The Merchants Strike Back?

With the recent news of several restaurants teaming up to sue point-of-sale system provider Radiant Systems (a copy of the complaint can be found here) for failing to comply with the PCI Standard, it appears that some merchants may be in a mood to strike back in the aftermath of a payment card security breach. This lawsuit comes in the wake of a couple lawsuits against payment card security assessor Savvis for allegedly failing to properly validate a processors' Visa CISP compliance (admittedly in this case it is the merchant bank suing the assessor, but a similar cause of action could exist for a merchant if its assessor makes a mistake in verifying PCI compliance). While two instances certainly don’t indicate a trend, they do indicate a potential route that merchants may consider to deflect liability arsing out of a payment card security breach.

It is possible that we will see more lawsuits by merchants against service providers, payment processors, and application/point-of-sale system providers in the coming months and years. Part of the reason is that the PCI regulatory system imposes a form of “strict liability” on merchants that suffer a security breach. Fines, penalties and the availability of recovery processes are contingent (in part) on whether or not a merchant was PCI-compliant at the time of the breach (see e.g. Visa’s ADCR). Thus, when a Qualified Incident Response Assessor ("QIRA") comes in after a credit card breach to do an audit one of its main tasks (if not its primary goal) is to ascertain whether the merchant was PCI-compliant. 

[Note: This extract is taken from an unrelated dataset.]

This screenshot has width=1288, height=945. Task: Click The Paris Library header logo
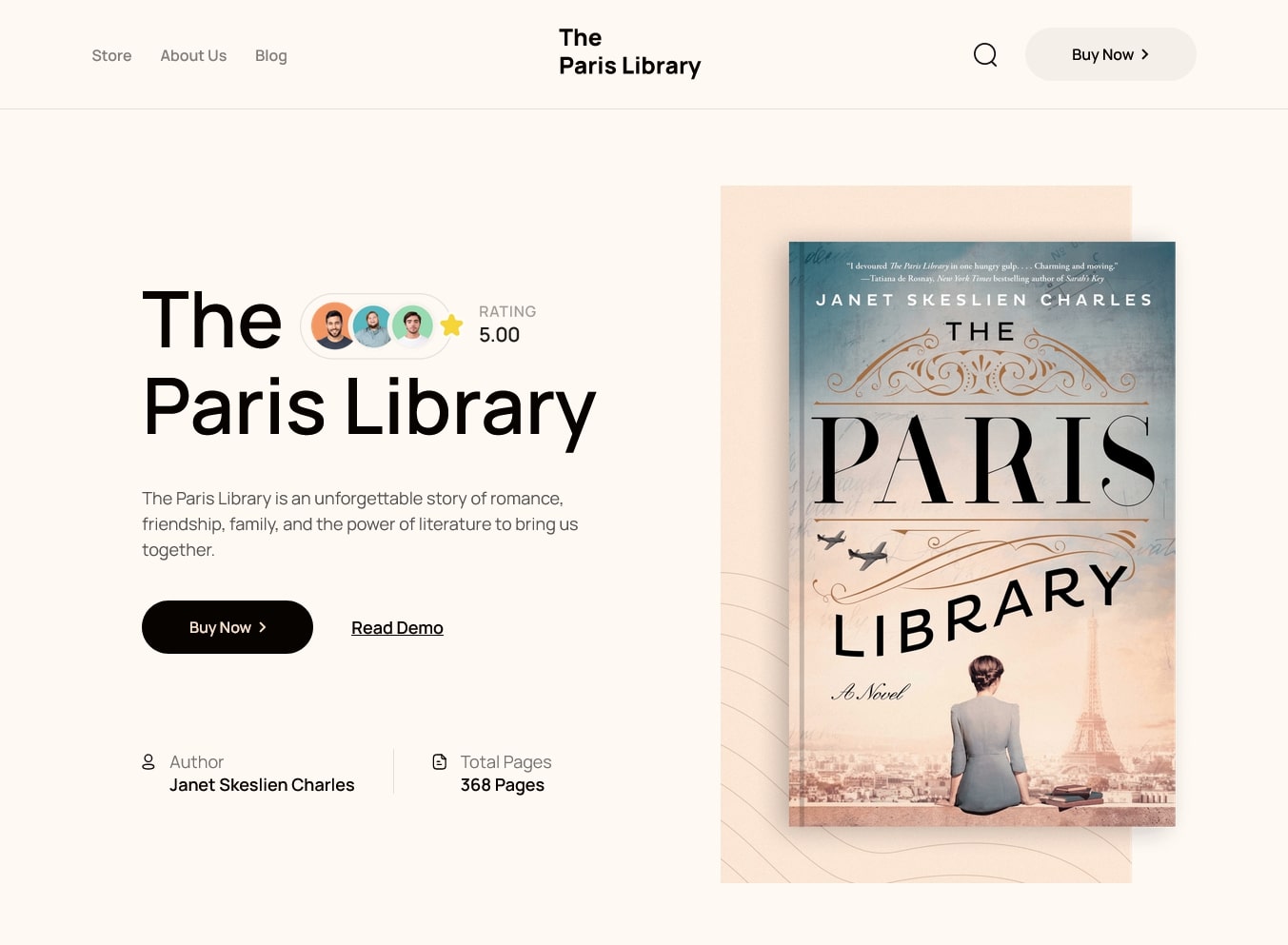[x=629, y=52]
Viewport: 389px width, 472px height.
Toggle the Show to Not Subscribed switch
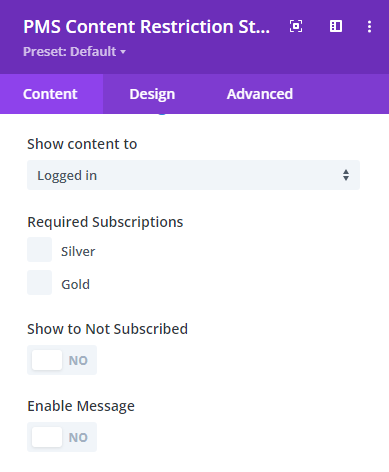point(62,360)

Lost in the shuffle sometimes, however, is the issue of “causation.” The question that is not being asked is whether or not PCI compliance would have prevented the breach, or whether the lack of PCI-compliance was the cause of the breach. In other words would PCI-compliance have made a difference. In some cases the answer is obvious. For example, if a merchant is holding onto sensitive authentication information, clearly PCI compliance (which requires the deletion of such data after a transaction) would have precluded a payment card breach. In other situations, however, the answer might not be as clear cut.

Moreover, even where a merchant is found not PCI compliant, the question still remains whether any other party was fully or partially responsible for the breach itself.   Was the merchant’s payment application the source of the breach? Was the merchant working with a service provider, gateway or processor that could have been the source of a virus or attack by a hacker? Unfortunately, with their focus on PCI compliance, a QIRA may not have cause to investigate further into these possibilities (and a separate forensic assessment by an independent forensic firm may be necessary). In fact, I have seen an audit report where the auditor literally indicated that it could not determine how malware got onto a merchant’s system or whether cardholder data ever left (and in the report decided to speculate that it may have been porn or file sharing sites).

Beyond the entities involved in storing, processing or transmitting payment cards, merchants may also begin to target companies assisting their efforts to achieve and validate compliance with PCI. Consultants that help merchants become PCI compliant or remediate PCI violations may be targets if they make a mistake. Moreover, as Savvis shows, qualified security assessors that make mistakes in their validation of PCI compliance are also potential defendants.

Despite sometimes having a variety potential targets to recover from, merchants still face obstacles to actual recovery post-security breach. The biggest obstacles are the contracts that merchants enter into with the entities mentioned above. In most cases these contracts contain terms that effectively limit the liability of these entities and make it very difficult to recover under any theory of recovery. 

So is there an answer for merchants to these contract clauses? Thinking ahead might make all the difference in this case. When entering into a contract with any of the various entities described above, at the Request for Proposal phase, merchants should make indemnification and other favorable contract terms (e.g. no limit of liability/disclaimer of consequential damages for security breaches) part of the bidding process. Merchants' propsective service providers, assessors and application providers should be forced to compete on the issue of taking responsibility when they are fully or partially at fault for a security breach or inaccurate/improper PCI validation.  Proper levels of cyber insurance should be in place to allow merchants to recover if there is a breach.   If merchants don’t take these steps early on and in a disciplined fashion they may find themselves holding the bag even in situations where others may have contributed to their security breach.